If a script is expensive and sets no model tiers, the hook denies the call and hands the reason back to Claude:

workflow-model-guard: this workflow has parallel/pipeline fan-out and no
per-agent model: override. Every spawned agent defaults to the main-loop
model (Opus 4.8), which burns usage limits fast. Add model:'claude-sonnet-4-6'
(or 'claude-haiku-4-5') to worker agents that don't need Opus. If Opus is
genuinely required for all of them, add a `// model-guard:ack` comment and re-run.

That deny is self-clearing. Claude reads the reason, revises the script to tier its workers, and re-runs. The moment a model: appears, the guard goes silent. Small workflows (one or two plain agent() calls, no fan-out, no loop) never trip it, so it does not fight the tool’s “omit by default” guidance where that guidance is correct. It only speaks up where the default gets expensive.

Hooks as Policy, Not Reminders

The piece I keep coming back to is not the regex. It is what a PreToolUse hook actually is: a place to put a policy that runs at the boundary, before an irreversible action, that I do not have to remember.

Most hook examples are notifications. Tell me when the build finishes, log what changed. This is a different use: the hook is a gate. It inspects the thing about to happen, and when the thing is expensive and avoidable, it stops it and explains why, in language the agent on the other side can act on. The cost control is not a habit I maintain. It is a property of the system.

That generalises well past model selection. Any default that is right at small scale and wrong at large scale, where the wrong version is silent and the cost is real, is a candidate for the same treatment.

The Numbers

Untiered against tiered, from my own workflow runs:

RunSub-agentsModelsNotes
Untiered (the test)107100% Opus 4.8One deep-research fan-out, no per-agent model. ~$89.
Tiered21Haiku + Sonnet, trace OpusSame kind of work, models matched to the task.

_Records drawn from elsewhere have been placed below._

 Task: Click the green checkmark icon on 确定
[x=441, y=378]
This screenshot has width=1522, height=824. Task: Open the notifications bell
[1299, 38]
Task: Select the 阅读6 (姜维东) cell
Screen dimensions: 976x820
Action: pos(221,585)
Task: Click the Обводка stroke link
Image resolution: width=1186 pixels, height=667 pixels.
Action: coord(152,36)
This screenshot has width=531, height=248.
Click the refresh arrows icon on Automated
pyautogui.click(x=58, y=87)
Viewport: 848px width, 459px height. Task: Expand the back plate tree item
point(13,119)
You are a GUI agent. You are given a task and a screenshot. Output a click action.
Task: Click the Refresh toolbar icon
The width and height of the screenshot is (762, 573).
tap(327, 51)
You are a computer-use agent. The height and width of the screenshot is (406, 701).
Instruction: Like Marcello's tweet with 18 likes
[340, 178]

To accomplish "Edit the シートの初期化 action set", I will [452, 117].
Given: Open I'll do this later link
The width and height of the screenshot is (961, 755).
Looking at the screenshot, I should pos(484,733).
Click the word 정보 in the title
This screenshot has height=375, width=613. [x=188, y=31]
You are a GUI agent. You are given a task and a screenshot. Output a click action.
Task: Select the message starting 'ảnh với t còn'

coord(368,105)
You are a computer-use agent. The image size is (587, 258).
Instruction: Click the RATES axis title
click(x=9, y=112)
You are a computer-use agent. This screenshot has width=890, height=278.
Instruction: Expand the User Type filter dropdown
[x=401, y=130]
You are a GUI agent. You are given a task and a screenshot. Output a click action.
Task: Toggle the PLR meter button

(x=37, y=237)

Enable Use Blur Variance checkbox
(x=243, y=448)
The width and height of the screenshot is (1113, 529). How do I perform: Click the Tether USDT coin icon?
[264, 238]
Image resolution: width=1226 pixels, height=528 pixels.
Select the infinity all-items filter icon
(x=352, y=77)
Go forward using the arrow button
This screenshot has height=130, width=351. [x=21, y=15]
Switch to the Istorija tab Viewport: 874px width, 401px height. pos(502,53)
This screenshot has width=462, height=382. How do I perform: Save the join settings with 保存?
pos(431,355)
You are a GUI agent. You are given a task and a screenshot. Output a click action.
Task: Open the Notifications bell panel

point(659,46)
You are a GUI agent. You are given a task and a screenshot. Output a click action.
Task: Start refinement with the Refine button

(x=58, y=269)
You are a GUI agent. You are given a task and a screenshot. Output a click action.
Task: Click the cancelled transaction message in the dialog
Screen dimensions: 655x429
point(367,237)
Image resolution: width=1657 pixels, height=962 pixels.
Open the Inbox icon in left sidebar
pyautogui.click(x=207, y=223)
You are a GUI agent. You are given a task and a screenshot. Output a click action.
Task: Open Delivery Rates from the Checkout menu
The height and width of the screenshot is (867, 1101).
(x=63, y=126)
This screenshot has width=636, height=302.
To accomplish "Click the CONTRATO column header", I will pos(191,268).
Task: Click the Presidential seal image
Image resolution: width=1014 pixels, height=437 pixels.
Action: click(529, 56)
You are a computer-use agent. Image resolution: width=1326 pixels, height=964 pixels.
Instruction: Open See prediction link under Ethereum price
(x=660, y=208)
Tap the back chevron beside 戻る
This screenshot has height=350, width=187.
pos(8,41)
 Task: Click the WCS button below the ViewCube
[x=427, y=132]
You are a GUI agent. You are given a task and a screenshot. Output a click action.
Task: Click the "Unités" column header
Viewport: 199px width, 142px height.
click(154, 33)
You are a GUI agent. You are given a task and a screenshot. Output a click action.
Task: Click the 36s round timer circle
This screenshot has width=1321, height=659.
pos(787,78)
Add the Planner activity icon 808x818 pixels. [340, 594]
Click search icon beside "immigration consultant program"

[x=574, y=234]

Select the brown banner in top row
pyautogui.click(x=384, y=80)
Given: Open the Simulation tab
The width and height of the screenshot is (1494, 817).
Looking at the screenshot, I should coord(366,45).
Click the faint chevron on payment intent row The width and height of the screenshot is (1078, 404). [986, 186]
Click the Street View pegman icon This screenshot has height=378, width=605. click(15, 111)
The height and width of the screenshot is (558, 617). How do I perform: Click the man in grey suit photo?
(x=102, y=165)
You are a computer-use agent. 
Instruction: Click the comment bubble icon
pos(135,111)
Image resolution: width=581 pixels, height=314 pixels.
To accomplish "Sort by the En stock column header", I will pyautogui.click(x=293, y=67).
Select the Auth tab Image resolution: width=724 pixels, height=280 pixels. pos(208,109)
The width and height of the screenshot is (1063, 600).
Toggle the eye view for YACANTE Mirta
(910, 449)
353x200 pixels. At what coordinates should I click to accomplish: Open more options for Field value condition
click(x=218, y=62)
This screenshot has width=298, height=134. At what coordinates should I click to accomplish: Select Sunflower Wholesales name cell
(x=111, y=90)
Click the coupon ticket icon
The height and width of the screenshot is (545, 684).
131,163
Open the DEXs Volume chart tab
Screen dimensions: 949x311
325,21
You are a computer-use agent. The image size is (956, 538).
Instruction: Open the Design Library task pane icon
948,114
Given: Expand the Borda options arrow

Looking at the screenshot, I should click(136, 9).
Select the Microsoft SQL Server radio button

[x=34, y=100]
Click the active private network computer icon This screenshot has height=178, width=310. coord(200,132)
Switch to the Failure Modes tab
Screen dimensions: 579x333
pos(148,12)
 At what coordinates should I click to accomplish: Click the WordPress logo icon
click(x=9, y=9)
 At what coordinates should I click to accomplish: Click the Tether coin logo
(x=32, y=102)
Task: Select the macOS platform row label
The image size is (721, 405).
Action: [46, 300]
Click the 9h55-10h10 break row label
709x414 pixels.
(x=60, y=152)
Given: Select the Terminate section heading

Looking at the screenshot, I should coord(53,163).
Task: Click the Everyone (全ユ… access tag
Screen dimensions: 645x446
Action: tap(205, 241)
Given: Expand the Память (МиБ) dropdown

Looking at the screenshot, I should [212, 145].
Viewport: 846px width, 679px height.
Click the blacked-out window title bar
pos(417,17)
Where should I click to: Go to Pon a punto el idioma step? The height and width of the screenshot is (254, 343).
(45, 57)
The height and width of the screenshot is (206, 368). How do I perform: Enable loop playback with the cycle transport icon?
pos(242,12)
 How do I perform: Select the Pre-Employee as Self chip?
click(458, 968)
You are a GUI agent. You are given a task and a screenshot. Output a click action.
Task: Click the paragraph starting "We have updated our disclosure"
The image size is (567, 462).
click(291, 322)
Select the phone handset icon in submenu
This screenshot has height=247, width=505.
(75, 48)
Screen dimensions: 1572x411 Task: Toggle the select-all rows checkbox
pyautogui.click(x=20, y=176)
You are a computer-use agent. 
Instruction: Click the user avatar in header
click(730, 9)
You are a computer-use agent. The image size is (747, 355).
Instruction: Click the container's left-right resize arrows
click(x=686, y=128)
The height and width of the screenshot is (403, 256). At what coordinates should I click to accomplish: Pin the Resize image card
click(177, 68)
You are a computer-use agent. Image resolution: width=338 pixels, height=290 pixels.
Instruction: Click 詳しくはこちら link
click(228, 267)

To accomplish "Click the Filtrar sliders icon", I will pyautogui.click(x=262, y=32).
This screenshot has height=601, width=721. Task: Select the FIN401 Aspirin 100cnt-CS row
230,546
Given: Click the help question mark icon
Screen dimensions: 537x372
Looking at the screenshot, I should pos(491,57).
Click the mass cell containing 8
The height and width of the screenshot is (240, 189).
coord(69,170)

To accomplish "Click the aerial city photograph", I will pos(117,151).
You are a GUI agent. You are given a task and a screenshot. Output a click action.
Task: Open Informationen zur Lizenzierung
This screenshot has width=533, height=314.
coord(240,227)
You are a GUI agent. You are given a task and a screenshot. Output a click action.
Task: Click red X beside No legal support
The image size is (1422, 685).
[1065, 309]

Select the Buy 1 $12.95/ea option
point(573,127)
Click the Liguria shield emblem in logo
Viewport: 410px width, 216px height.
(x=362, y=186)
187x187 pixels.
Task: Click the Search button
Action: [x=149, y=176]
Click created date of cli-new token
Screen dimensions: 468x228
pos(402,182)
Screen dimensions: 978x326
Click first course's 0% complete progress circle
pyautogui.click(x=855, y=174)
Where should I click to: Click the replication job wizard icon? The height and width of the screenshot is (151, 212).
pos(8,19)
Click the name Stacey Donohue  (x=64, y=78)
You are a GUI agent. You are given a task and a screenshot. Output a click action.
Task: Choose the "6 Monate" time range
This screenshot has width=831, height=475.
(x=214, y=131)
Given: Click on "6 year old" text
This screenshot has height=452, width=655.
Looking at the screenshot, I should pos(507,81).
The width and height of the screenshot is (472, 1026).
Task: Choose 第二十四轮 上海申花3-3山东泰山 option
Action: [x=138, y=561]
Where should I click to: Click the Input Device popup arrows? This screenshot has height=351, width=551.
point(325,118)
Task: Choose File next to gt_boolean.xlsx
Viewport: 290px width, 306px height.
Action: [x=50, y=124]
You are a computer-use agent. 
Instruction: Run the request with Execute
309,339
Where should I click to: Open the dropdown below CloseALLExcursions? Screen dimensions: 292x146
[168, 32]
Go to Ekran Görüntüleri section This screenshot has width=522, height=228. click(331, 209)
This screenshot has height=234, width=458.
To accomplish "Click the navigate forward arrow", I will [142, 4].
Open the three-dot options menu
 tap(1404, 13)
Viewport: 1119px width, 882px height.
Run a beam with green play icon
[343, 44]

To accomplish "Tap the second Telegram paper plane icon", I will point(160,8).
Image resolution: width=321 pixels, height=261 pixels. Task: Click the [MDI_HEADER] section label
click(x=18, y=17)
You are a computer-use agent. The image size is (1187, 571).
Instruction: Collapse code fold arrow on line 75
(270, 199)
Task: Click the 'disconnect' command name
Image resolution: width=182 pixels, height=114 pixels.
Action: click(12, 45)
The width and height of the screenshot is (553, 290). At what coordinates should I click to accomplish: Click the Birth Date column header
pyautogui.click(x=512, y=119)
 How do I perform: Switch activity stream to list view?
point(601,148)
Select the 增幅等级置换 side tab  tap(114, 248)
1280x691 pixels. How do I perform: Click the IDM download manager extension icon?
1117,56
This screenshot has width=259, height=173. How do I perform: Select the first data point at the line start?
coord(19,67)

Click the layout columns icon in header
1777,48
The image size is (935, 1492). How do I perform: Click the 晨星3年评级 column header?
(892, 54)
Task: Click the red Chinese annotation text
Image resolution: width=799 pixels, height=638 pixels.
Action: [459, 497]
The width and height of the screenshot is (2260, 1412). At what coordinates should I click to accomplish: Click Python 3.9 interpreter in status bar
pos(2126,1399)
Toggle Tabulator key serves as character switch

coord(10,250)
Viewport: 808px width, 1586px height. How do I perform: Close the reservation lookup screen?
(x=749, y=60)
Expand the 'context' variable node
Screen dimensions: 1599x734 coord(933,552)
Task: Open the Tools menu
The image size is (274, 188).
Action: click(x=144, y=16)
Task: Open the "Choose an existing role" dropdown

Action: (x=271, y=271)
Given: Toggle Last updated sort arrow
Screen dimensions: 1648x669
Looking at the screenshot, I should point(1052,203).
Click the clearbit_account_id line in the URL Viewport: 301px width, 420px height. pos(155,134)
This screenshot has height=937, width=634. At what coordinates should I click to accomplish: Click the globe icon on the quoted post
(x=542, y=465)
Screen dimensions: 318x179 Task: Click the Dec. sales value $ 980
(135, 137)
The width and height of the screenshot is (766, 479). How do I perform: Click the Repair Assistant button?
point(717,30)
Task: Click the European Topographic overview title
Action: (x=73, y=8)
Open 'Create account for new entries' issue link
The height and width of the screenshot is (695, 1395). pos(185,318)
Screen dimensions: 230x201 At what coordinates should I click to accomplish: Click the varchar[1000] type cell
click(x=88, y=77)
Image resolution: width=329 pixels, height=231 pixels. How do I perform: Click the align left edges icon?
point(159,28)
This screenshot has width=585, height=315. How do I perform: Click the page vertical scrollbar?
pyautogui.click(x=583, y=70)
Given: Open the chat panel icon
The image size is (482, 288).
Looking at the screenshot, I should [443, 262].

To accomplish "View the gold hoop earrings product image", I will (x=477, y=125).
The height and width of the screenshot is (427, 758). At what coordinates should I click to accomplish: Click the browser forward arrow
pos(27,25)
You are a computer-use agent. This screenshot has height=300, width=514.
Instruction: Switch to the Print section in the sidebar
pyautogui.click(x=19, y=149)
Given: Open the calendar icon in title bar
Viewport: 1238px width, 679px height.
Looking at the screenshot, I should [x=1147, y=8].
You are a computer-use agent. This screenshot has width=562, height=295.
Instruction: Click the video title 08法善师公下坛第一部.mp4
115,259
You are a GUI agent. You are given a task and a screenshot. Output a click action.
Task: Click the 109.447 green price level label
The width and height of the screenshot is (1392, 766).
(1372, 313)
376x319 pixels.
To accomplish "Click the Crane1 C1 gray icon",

A fraction of the spend.

Same workflow shape. The only difference is that the workers got the model the work needed instead of the model the session happened to be running.

The guard is one .mjs file, Node stdlib only, with a test suite. It ships in my claude-skills marketplace. If you run Claude Code workflows that fan out, it will save you from a default you cannot see until the bill arrives.